(EXTRACTED MATERIAL)
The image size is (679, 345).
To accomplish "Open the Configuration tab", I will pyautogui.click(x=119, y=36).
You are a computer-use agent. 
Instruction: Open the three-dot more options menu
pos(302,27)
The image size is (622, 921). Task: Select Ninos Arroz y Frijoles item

---

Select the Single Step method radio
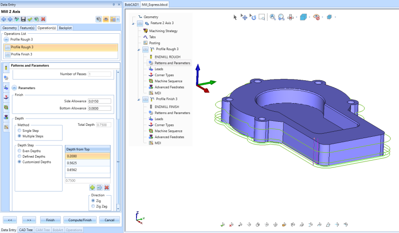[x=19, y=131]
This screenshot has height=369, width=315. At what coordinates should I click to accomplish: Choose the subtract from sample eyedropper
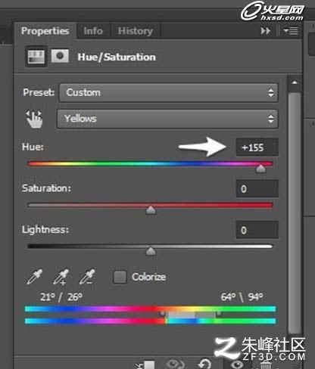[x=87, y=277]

---

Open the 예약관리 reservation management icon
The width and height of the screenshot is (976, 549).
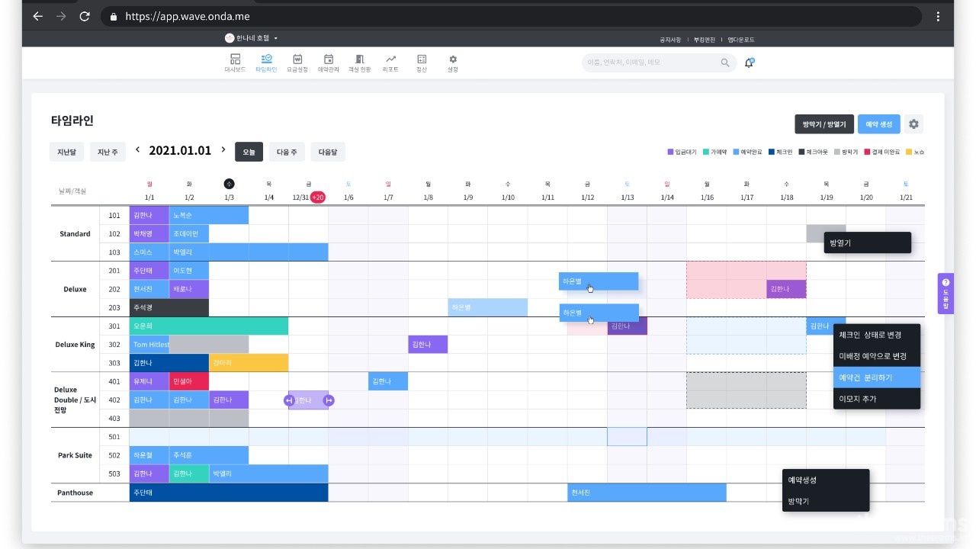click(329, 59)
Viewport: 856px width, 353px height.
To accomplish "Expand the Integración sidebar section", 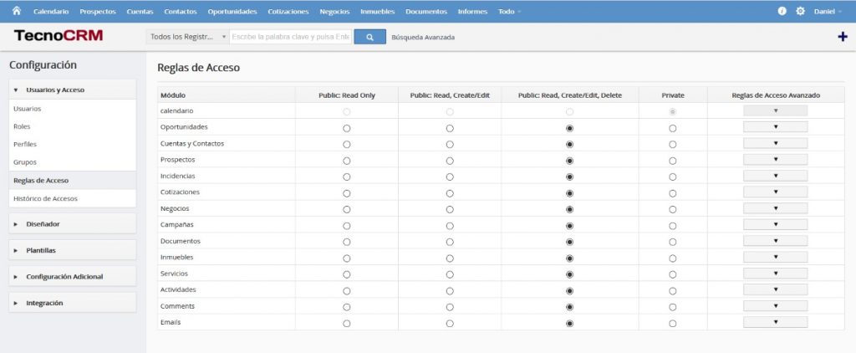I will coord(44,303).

(DIRECTIONS)
Find the lines in the records above that hold the word "size", and give only how many there are.

(TASK RESULT)
2